Now we can run our script.
sh bwa.sh
Result:
[M::bwa_idx_load_from_disk] read 0 ALT contigs
[M::process] read 9304 sequences (707104 bp)...
[M::mem_pestat] # candidate unique pairs for (FF, FR, RF, RR): (0, 2256, 0, 0)
[M::mem_pestat] skip orientation FF as there are not enough pairs
[M::mem_pestat] analyzing insert size distribution for orientation FR...
[M::mem_pestat] (25, 50, 75) percentile: (120, 160, 216)
[M::mem_pestat] low and high boundaries for computing mean and std.dev: (1, 408)
[M::mem_pestat] mean and std.dev: (172.35, 67.15)
[M::mem_pestat] low and high boundaries for proper pairs: (1, 504)
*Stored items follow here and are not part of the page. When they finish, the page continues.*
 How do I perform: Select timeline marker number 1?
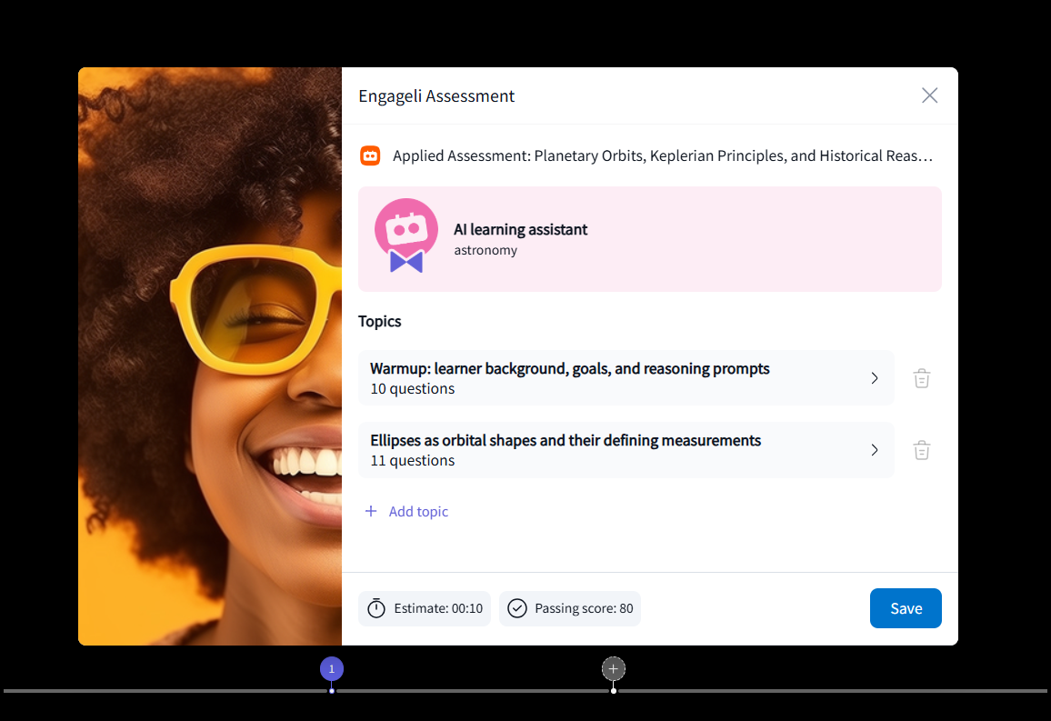pos(332,669)
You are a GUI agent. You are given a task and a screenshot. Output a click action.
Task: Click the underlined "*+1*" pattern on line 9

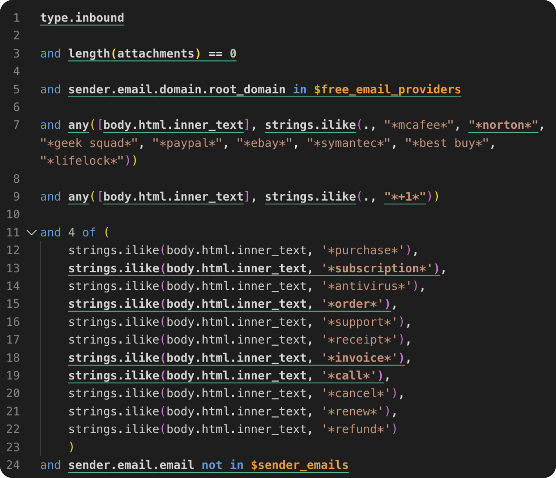coord(406,197)
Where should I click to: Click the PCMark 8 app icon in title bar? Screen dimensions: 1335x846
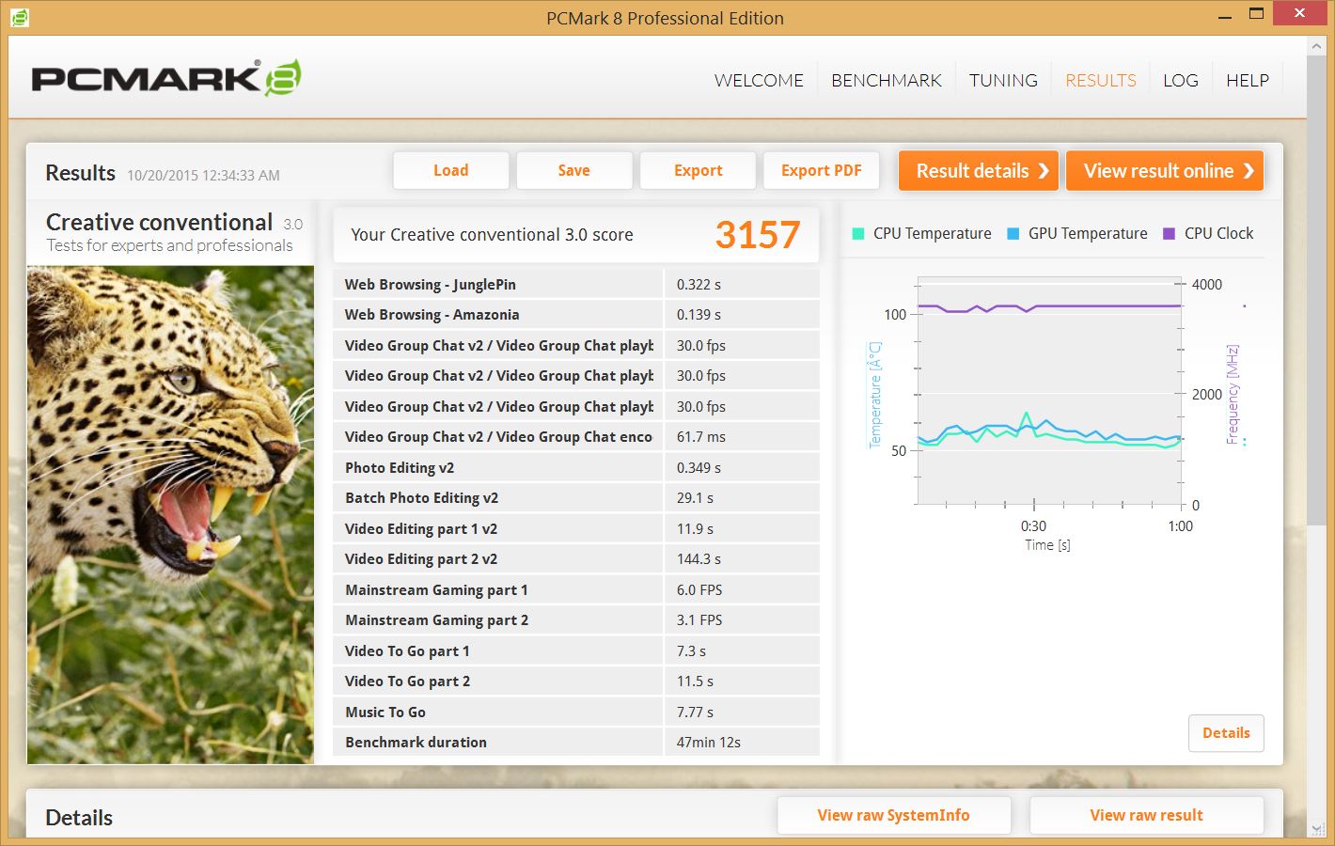click(19, 17)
[M::mem_pestat] skip orientation RF as there are not enough pairs
[M::mem_pestat] skip orientation RR as there are not enough pairs
[M::mem_process_seqs] Processed 9304 reads in 1.034 CPU sec, 0.518 real sec
List the files in the results directory by typing ls results
.
Result:
na12878.sam
Sequence Alignment Map (SAM)
Take a look at the output file:
cd results
head na12878.sam
The file has two sections
Header:
@SQ SN:chr10 LN:133797422 <-- Reference sequence name (SN) and length (LN)
@RG ID:reads SM:na12878 <-- Read group (ID) and sample (SM) information that we provided
@PG ID:bwa PN:bwa VN:0.7.17… CL:bwa mem <-- Programs and arguments used in processing
Alignment:
1 | 2 | 3 | 4 | 5 | 6 | 7 | 8 | 9 | 10 | 11 |
---|---|---|---|---|---|---|---|---|---|---|
SRR098401.109756285 | 83 | chr10 | 94760653 | 60 | 76M | = | 94760647 | -82 | CTAA… | D?@A… |
SRR098401.109756285 | 163 | chr10 | 94760647 | 60 | 76M | = 94760653 | 82 | ATTA… | ?>@@… |
The fields:
- Read ID
- Flag: indicates alignment information e.g. paired, aligned, etc. Here is a useful site to decode flags.
- Reference sequence name
- Position on the reference sequence where mapping starts
- Mapping Quality
- CIGAR string: summary of alignment, e.g. match (M), insertion (I), deletion (D)
- RNEXT: Name of reference sequence where the other read in the pair aligns
- PNEXT: Position in the reference sequence where the other read in the pair aligns
- TLEN: Template length, size of the original DNA or RNA fragment
- Read Sequence
- Read Quality
More information on SAM format.
Alignment Quality Control
Next, we’d like to know how well our reads aligned to the reference genome?
We’ll use a tool called Samtools
to summarize the SAM Flags.
To load the module:
module load samtools/1.9
To run the flagstat
program on our SAM
file:
samtools flagstat na12878.sam
Result:
9306 + 0 in total (QC-passed reads + QC-failed reads) <-- We have only QC pass reads
2 + 0 secondary <-- 2 reads have >1 alignment position
0 + 0 supplementary <-- for reads that align to multiple chromosomes
0 + 0 duplicates
9271 + 0 mapped (99.62% : N/A) <-- For exome data, >90% alignment is expected
9304 + 0 paired in sequencing
4652 + 0 read1
4652 + 0 read2
9226 + 0 properly paired (99.16% : N/A)
9240 + 0 with itself and mate mapped
29 + 0 singletons (0.31% : N/A)
0 + 0 with mate mapped to a different chr
0 + 0 with mate mapped to a different chr (mapQ>=5)
Samtools flagstat is a great way to check to make sure that the aligment meets the quality expected. In this case, >99% properly paired and mapped indicates a high quality alignment.